A Lei-Quadro das Entidades Reguladoras está em vigor desde 2013. Foi uma condição imposta pela troika ao governo de Pedro Passos Coelho para "assegurar credibilidade" junto de instituições internacionais face aos remédios aplicados na última crise económica, social financeira que Portugal enfrentou. Nove anos depois da criação de "regras que contribuem para uma maior independência da regulação", as mudanças introduzidas "não foram tão longe quanto seria desejável no que respeita à proteção da independência das entidades [reguladoras]".

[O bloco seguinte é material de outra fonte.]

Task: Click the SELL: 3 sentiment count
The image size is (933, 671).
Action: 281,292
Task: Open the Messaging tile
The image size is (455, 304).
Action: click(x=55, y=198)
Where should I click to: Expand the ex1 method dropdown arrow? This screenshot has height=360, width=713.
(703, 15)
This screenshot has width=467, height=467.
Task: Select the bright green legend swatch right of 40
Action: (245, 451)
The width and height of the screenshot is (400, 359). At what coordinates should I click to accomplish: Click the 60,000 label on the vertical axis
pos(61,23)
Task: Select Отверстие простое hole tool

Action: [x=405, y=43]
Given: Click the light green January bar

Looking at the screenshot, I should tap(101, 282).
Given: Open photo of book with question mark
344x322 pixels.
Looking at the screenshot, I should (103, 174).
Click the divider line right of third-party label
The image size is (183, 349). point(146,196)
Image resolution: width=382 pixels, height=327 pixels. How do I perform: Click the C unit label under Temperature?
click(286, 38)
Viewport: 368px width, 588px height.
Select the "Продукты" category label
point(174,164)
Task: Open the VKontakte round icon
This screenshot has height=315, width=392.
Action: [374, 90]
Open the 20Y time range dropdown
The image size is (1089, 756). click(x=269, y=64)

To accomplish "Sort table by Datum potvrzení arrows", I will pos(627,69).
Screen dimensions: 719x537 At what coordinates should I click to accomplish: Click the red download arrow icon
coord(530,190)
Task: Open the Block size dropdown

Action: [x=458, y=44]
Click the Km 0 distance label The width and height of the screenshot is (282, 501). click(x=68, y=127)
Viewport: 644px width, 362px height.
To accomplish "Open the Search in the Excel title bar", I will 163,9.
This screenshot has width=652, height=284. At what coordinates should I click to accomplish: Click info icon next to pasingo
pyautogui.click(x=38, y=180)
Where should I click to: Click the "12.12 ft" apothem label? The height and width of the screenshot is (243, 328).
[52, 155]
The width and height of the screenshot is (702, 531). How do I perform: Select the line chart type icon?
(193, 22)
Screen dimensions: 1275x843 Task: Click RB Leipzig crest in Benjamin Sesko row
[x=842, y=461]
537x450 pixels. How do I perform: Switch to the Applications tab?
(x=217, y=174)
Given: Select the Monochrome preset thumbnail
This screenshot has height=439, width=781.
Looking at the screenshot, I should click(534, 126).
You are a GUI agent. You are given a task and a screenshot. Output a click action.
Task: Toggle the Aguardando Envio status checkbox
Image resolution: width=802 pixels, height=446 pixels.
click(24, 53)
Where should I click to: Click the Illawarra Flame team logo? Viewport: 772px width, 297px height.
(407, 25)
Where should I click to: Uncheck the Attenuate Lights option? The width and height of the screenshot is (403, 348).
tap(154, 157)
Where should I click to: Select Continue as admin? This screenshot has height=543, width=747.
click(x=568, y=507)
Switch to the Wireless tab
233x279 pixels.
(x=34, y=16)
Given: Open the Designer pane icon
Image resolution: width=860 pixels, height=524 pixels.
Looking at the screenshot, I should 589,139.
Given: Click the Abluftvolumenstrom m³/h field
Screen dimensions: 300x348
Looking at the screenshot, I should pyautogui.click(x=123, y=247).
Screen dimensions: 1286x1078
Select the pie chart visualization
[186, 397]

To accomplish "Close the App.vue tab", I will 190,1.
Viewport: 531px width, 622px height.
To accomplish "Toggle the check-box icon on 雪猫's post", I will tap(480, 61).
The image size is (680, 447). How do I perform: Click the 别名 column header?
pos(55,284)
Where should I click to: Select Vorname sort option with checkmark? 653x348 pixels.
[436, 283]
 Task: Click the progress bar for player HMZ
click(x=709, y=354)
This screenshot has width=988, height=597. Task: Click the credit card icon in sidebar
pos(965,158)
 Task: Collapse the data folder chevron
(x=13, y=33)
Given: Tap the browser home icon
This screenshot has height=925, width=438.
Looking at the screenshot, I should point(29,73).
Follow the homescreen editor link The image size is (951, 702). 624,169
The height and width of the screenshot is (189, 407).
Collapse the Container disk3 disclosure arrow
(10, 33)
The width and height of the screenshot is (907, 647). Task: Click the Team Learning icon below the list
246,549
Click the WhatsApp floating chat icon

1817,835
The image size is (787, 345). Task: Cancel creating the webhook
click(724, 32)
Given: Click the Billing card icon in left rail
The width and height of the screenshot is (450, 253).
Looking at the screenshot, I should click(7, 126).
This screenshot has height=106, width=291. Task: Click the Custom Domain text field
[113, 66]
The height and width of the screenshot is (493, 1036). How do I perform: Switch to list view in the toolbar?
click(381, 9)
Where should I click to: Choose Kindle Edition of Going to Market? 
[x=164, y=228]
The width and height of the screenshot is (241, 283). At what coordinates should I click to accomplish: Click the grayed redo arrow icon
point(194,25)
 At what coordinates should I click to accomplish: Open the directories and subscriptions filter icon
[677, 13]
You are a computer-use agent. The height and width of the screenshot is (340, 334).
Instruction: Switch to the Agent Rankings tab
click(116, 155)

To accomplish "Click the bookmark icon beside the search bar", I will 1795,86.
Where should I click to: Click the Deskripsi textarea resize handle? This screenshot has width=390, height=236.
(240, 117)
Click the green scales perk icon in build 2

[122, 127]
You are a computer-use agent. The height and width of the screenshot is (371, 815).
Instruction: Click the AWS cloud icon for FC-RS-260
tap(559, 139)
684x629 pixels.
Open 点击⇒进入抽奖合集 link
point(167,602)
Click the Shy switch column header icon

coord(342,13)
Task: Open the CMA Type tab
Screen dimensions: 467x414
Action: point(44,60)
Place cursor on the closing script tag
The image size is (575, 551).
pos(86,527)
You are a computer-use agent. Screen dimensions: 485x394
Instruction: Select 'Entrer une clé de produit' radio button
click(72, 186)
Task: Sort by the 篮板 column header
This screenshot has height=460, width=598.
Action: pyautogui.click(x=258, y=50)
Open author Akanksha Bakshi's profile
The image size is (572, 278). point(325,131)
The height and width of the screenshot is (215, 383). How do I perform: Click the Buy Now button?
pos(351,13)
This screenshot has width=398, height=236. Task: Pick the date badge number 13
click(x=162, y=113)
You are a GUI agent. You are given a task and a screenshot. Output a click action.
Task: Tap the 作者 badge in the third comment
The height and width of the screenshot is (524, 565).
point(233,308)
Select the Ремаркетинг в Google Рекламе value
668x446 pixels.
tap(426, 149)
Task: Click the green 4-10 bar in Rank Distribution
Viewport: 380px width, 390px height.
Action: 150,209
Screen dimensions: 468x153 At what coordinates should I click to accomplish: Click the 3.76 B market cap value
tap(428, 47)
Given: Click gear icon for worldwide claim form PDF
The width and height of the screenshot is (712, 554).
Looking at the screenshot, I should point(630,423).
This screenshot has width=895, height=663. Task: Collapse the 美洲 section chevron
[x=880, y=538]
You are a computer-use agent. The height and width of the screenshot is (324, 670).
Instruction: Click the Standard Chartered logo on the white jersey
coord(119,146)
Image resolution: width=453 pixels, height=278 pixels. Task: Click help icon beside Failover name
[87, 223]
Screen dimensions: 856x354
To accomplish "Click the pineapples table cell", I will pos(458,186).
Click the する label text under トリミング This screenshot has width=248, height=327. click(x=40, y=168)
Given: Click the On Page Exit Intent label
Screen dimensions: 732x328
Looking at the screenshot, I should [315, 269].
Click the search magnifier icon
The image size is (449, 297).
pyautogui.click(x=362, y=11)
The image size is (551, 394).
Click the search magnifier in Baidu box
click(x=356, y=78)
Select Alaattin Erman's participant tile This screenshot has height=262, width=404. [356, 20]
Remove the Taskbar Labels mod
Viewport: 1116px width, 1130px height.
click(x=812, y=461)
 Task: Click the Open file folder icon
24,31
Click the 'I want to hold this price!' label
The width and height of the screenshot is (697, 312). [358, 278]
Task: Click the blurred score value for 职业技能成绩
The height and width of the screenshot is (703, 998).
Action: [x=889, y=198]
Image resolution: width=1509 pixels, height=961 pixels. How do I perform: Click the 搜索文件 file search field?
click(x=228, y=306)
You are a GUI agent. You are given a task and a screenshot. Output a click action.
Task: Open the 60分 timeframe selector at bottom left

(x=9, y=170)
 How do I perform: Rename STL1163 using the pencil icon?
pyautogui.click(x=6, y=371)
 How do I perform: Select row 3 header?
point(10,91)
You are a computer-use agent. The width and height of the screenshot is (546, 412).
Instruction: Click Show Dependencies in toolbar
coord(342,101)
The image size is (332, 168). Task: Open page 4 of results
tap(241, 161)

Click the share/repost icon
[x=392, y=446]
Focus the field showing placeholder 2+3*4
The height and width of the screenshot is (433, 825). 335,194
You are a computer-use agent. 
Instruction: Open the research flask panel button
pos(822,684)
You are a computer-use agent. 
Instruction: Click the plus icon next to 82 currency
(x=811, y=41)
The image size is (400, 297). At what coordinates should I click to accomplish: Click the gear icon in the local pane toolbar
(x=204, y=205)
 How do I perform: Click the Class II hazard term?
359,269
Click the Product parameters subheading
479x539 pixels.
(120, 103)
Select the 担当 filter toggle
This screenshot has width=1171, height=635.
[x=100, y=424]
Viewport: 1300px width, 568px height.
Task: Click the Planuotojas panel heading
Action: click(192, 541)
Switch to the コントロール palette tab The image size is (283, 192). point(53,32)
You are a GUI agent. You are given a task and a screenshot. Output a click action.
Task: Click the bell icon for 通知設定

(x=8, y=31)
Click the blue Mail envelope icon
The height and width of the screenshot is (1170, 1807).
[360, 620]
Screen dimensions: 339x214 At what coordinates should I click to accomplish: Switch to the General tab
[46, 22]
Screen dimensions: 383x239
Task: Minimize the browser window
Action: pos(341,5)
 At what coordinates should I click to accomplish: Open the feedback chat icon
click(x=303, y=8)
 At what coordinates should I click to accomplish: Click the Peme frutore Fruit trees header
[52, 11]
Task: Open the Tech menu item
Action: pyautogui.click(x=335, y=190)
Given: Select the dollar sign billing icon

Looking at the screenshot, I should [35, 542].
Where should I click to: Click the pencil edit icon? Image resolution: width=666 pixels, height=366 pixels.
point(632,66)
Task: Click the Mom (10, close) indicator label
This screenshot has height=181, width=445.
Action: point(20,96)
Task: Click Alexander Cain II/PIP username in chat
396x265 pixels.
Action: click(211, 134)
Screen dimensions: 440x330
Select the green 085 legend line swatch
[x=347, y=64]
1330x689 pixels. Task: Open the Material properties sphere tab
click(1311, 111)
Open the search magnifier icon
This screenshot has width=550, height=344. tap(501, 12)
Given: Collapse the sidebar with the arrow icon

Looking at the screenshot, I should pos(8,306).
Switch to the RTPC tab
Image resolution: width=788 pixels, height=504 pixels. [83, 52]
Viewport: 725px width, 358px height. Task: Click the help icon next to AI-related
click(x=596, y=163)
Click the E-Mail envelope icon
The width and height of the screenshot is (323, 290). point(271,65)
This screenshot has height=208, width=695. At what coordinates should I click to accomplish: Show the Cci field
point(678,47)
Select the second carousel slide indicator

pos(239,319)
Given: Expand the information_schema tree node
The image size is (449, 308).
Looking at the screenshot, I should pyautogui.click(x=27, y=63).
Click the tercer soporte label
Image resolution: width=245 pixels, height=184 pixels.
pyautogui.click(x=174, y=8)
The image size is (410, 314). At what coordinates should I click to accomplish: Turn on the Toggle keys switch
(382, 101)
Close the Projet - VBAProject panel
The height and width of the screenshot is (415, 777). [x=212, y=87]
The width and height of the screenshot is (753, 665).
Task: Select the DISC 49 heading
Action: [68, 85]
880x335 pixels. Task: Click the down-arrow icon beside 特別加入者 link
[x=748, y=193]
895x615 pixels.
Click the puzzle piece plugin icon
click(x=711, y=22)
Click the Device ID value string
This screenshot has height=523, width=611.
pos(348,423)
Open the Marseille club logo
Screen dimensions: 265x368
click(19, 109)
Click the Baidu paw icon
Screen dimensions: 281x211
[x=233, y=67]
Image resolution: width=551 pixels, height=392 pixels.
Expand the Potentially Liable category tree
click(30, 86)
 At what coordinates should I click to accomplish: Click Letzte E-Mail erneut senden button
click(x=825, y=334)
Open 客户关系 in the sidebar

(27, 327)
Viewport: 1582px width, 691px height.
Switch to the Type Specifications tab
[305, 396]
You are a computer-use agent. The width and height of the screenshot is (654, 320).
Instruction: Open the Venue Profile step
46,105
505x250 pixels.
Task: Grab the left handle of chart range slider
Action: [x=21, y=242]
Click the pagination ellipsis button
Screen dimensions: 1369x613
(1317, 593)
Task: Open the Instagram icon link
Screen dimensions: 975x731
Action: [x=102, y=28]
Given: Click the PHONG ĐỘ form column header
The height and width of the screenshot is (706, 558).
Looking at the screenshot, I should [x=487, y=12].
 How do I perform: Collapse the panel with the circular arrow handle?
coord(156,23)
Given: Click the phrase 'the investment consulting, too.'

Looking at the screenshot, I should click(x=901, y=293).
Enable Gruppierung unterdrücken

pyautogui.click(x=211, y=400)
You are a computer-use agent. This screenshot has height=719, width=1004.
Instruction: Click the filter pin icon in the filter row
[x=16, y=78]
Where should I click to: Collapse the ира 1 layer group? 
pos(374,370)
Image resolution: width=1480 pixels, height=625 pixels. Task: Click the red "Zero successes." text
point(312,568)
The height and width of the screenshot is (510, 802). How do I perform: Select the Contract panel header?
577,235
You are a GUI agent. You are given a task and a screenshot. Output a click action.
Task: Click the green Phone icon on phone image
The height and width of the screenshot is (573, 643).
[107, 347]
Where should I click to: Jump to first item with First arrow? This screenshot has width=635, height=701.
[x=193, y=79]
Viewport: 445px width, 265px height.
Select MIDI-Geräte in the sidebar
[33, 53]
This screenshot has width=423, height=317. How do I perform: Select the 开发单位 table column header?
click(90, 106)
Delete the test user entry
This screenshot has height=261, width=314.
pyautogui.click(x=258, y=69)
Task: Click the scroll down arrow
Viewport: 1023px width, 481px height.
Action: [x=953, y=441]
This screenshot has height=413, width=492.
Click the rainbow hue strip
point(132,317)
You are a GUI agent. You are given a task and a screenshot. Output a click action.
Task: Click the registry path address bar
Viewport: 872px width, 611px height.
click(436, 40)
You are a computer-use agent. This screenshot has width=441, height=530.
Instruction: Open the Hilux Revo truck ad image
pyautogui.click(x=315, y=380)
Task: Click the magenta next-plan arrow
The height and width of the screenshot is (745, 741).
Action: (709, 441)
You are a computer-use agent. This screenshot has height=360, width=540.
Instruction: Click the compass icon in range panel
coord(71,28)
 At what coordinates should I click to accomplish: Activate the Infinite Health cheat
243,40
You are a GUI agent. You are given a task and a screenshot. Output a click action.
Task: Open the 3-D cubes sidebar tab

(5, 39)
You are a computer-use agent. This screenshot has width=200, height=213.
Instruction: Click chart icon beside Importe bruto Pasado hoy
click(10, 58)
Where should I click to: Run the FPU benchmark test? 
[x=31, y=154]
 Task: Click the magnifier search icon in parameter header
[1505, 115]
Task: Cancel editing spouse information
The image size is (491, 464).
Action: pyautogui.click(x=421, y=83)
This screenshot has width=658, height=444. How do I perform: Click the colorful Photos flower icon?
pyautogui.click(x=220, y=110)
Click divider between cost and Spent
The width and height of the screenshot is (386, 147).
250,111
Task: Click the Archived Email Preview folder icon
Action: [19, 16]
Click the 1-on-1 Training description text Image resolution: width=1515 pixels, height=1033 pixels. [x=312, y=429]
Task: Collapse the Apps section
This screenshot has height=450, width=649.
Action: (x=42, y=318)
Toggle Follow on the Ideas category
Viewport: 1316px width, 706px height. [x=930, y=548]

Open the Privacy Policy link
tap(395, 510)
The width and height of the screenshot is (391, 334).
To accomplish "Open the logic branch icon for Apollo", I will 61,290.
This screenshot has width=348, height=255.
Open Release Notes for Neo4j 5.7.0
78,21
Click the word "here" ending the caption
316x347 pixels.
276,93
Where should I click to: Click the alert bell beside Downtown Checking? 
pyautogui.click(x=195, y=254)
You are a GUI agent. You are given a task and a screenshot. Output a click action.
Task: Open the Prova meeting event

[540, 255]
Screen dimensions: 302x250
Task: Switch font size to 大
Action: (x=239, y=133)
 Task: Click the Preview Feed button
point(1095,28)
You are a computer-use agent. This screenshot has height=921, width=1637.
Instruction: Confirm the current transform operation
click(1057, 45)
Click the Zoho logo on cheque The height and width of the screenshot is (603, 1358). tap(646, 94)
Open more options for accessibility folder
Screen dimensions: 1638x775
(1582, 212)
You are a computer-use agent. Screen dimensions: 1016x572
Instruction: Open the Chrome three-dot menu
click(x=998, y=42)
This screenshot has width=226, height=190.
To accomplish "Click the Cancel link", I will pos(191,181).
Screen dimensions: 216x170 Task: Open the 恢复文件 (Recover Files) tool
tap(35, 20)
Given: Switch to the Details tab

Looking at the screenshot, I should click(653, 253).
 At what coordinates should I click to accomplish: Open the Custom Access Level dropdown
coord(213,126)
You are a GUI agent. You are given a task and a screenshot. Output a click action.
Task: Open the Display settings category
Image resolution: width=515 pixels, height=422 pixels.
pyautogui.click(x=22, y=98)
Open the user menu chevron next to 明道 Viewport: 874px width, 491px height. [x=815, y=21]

"Não há independência quando a entidade reguladora é politizada ou capturada por interesses que divergem do interesse público", considerando que a independência dos reguladores depende da "liberdade que têm face a tentativas de interferência por parte do poder político e das empresas reguladas", lê-se no estudo "O Estado-regulador em Portugal: Evolução e desempenho", divulgado esta segunda-feira pelas FFMS.
O estudo incide sobre a Entidade Reguladora dos Serviços Energéticos (ERSE), a Autoridade da Concorrência (AdC) e Autoridade Nacional de Comunicações (Anacom).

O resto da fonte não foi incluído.